The movant bears the burden of demonstrating the absence of all genuine issues of material fact. See Gregg v. Allen-Bradley Co., 801 F.2d 859, 861 (6th Cir. 1986) This burden "may be discharged by 'showing' — that is, pointing out to the district court — that there is an absence of evidence to support the nonmoving party's case." Celotex Corp. v. Catrett, 477 U.S. 317, 325, 106 S.Ct. 2548, 2554, 91 L.Ed.2d 265 (1986). Once the moving party discharges that burden, the burden shifts to the nonmoving party to set forth specific facts showing a genuine triable issue. Fed.R.Civ.P. 56(e); Gregg, 801 F.2d at 861.

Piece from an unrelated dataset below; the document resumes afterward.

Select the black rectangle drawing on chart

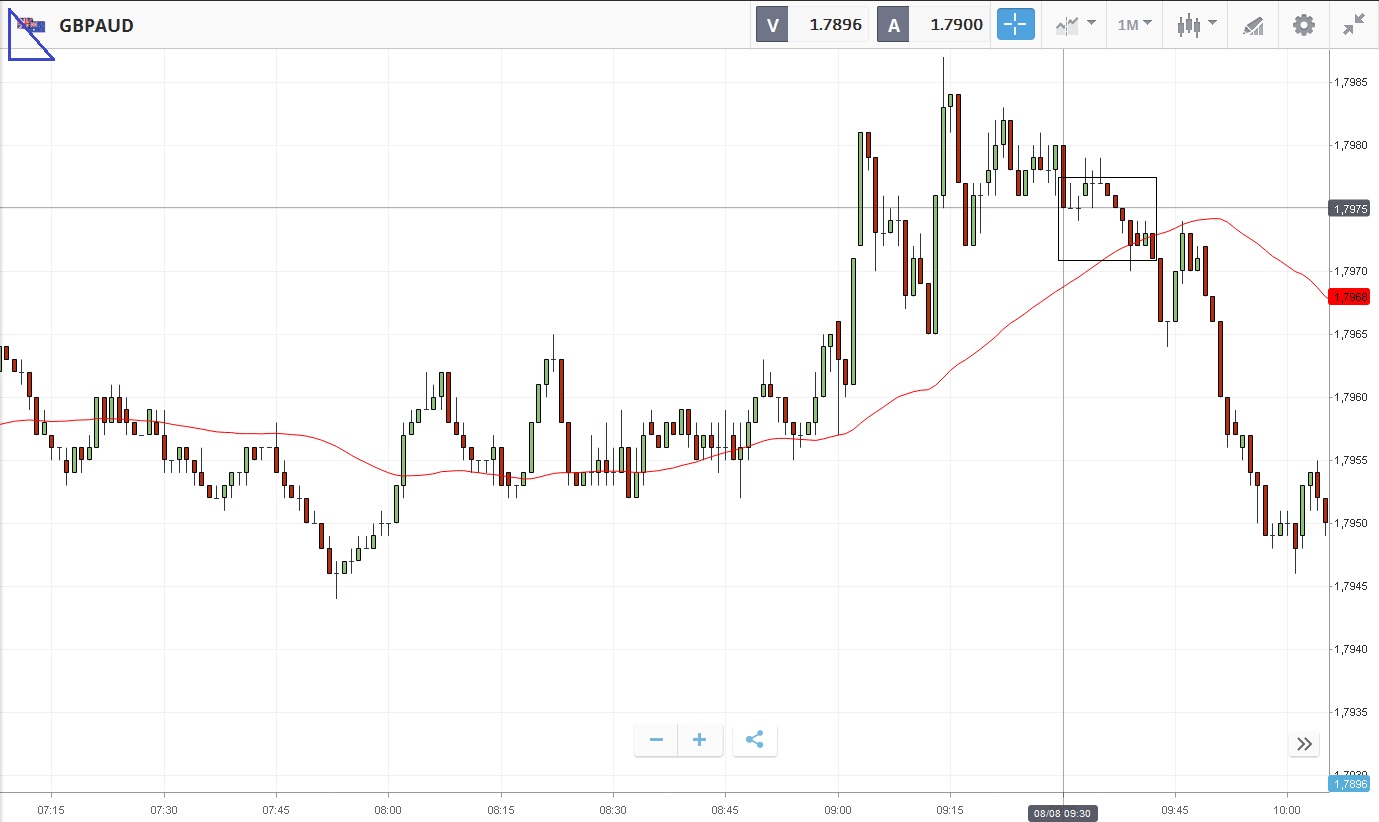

To create a genuine issue of material fact, however, the nonmovant must do more than present some evidence on a disputed issue. As the United States Supreme Court stated in Anderson v. Liberty Lobby, Inc., 477 U.S. 242, 249-50, 106 S.Ct. 2505, 2510-11, 91 L.Ed.2d 202 (1986),
There is no issue for trial unless there is sufficient evidence favoring the nonmoving party for a jury to return a verdict for that party. If the [nonmovant's] evidence is merely colorable, or is not significantly probative, summary judgment may be granted.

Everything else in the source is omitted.